Gayles noted that Montgomery County’s prestigious private schools draw from across the Washington, D.C. region and around Maryland. “In these jurisdictions, we’re seeing increases in cases, which again confirms that we are not seeing lower community transmission and we have not put a firm hold on the impact of the virus,” he said.
Within hours of Friday’s announcement that Montgomery County banned in-person classes at private schools, Republicans in the House of Delegates called on Hogan to take action.
“The Maryland Board of Education has said schools can open to in-person instruction if they comply with CDC guidelines and the guardrails established by the state,” said Minority Leader Nicholaus R. Kipke (R-Anne Arundel). “Every public school administration in the state has been given the opportunity to make a decision on reopening, the same opportunity should be afforded to private and religious schools.”
”This is a blatant abuse of power by an unelected bureaucrat,” House Minority Whip Kathy Szeliga (R-Baltimore and Harford counties) said, apparently referring to Dr. Gayles.
“To threaten imprisonment for the act of reopening a religious schools is draconian and flies in the face of the religious freedoms this state was founded on,” Szeliga added.
But Gayles said the numbers don’t support reopening schools of any kind.
“Reopening is built upon the premise of having lower community transmission and lower daily case loads,” Gayles said. “That is what should be driving the decision.”
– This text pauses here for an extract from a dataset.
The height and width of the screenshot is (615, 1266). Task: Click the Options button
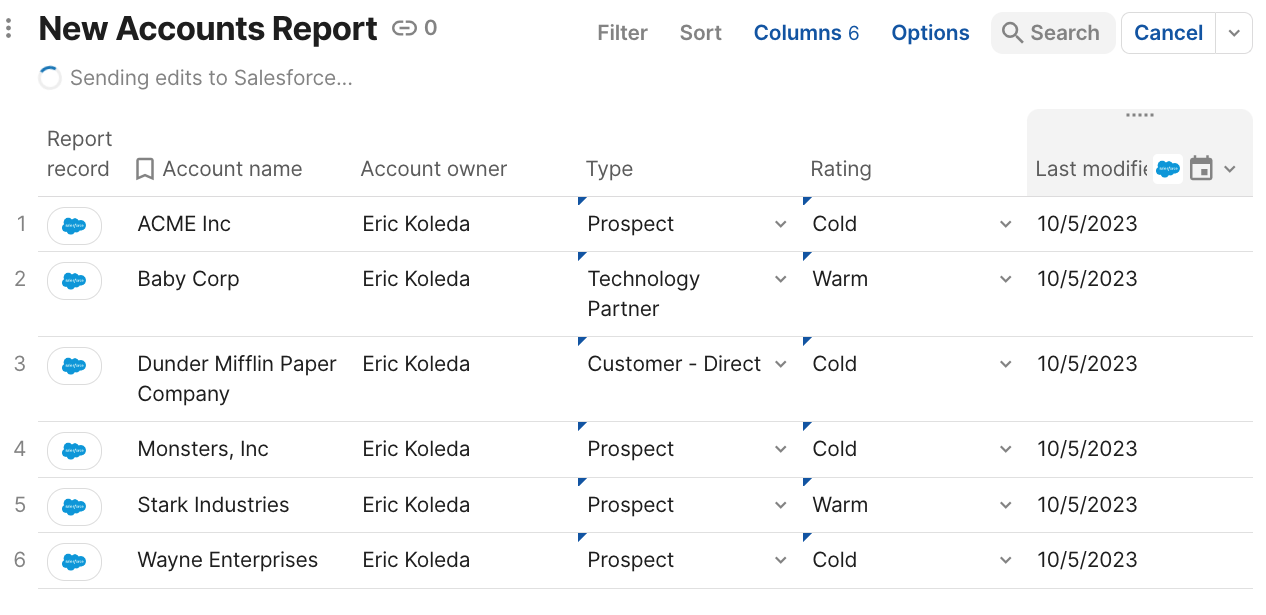(930, 33)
On Twitter, Maryland Comptroller Peter V.R. Franchot (D) stood with Elrich and Gayles against Hogan’s move.
“The top priority must be preserving public health — without which there will not be an economic recovery or a functioning education system. This is particularly true now that we can see that the COVID-19 disease is surging throughout the country at a truly alarming rate,” Franchot added.
But the Roman Catholic Archdiocese of Washington was “grateful” to learn about the order, it said in a statement Monday afternoon, WTOP News reported. “We will continue to work with our educators and communities to ensure the safe re-opening of the schools of the Archdiocese of Washington and continue to place the health and well-being of our children at the forefront of our efforts.”